The Italian fashion house presented its mismatched and colourful mens collection in the stripped-back concrete interiors of its own Via Fogazzaro space in Milan, on 17 June 2018.
Created by AMO – OMA's research and design studio – the set was treated as an "architectural field" designed to control the dynamics of the show.
Described by the studio as maintaining a "strict serial layout," the space was ordered on a grid system based on Cartesian coordinates.
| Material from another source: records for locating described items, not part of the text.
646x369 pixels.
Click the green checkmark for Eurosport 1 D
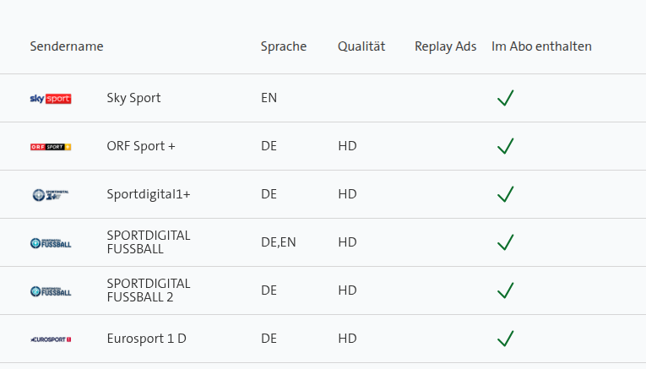click(x=506, y=339)
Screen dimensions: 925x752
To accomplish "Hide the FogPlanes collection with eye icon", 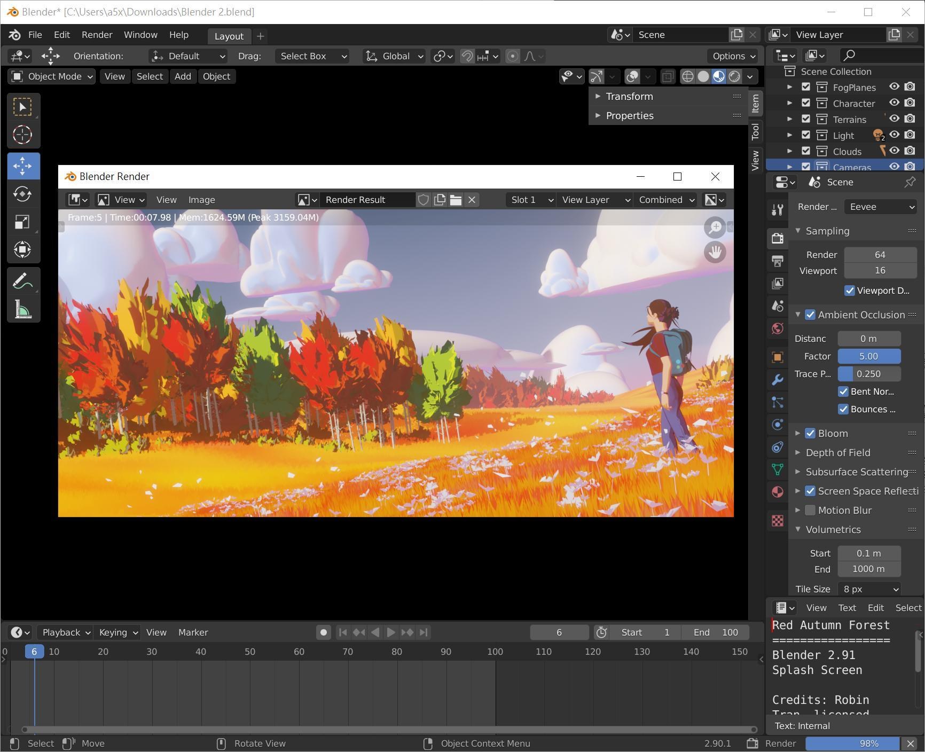I will coord(894,87).
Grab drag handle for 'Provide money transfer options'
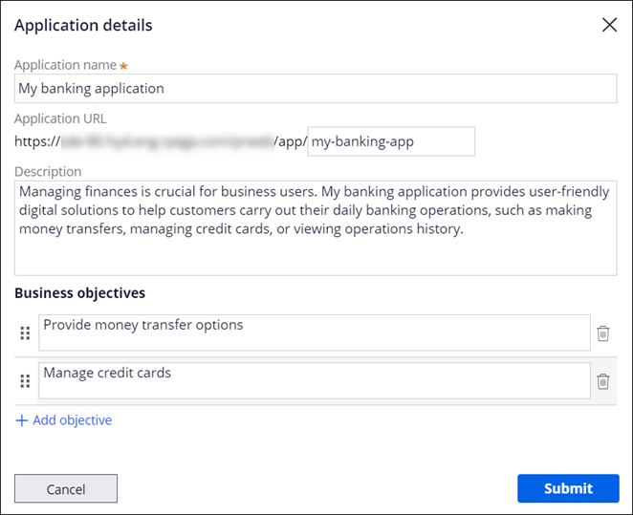 click(25, 333)
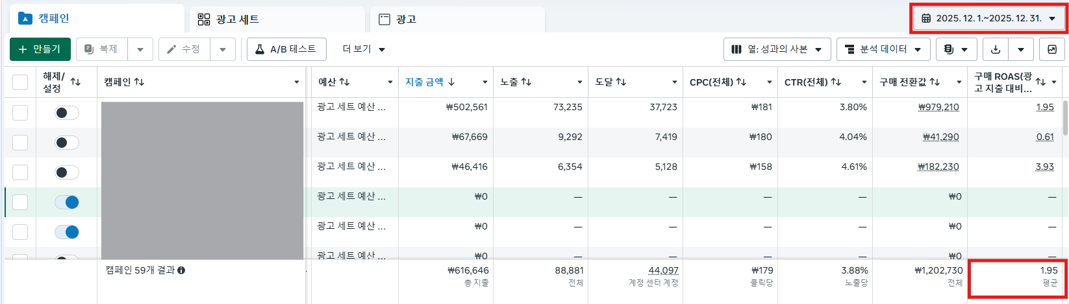Expand the 열: 성과의 사본 columns dropdown
Image resolution: width=1069 pixels, height=304 pixels.
(x=777, y=49)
This grid defined the areas occupied by guests, with four different routes left free for the models to walk down.
"A geometric pattern invades the room, a manifestation of the principles that organise the show’s choreography," AMO explained.
"Numbers and symbols define the exact positioning of the actors in the space, alluding to geographic coordinates of remote places."
"A regular grid of squares evenly organised in space obsessively cover the surfaces of the room," said AMO.
"It serves as [a] blueprint to occupy the space defining the four trajectories of the catwalk, as well as, which of the squares should be occupied by the stools and therefore the guests," the studio continued.
"Different elements were used to enhance the graphic impact of the grid: the seating code and a set of coordinates that correspond to series of remote islands that somehow recall the mathematical approximation of geographic representation."
The catwalks were lined with an exclusive re-edition of Vernon Panton's 1960s inflatable stool, which AMO and Prada chose for their "contemporary attitude, lightness and transparency."
The cubic stools are not backlighted as they appear to be, but rather are illuminated indirectly and irregularly by scattered light sources that, along with a strip of pink lights along the border of the room, aim to give the space a "psychedelic" feel.
The room's walls were covered in translucent sheets to further reflect the pink lights.
According to AMO the catwalk design aimed to "bring fashion to the foreground" by putting into question the recent practice that sees show sets as "explanatory efforts to contextualise collections."
AMO told Dezeen that Prada does not disclose any details about the fashion collections prior to the show, with the design process for the catwalk beginning before Prada designed the collection.
"Somehow we can grasp the connection between fashion and space just during the show. The collection can be either in tune with the space or in opposition," said the studio.
"For this reason, in this case there was not a specific relation between the catwalk and the fashion, if it wasn't for the geometric patterns that featured in both designs," continued AMO.
Although Prada didn't discuss the collection with AMO before the space was designed, the use of plastic and transparent materials was part of the discussion between the two firms early on, with the inflatable stools chosen to give an "unexpected experience" to the guests.
This is not the first time Prada has worked with OMA and AMO. The pairing grew out of a friendship between founders Miuccia Prada and Rem Koolhaas, and has seen various collaborations over the years.
Previously, AMO divided the catwalk into a series of colourful interiors with beds and benches for Prada's Autumn Winter 2017 show, and installed a sloping mesh for its Spring Summer 2017 show.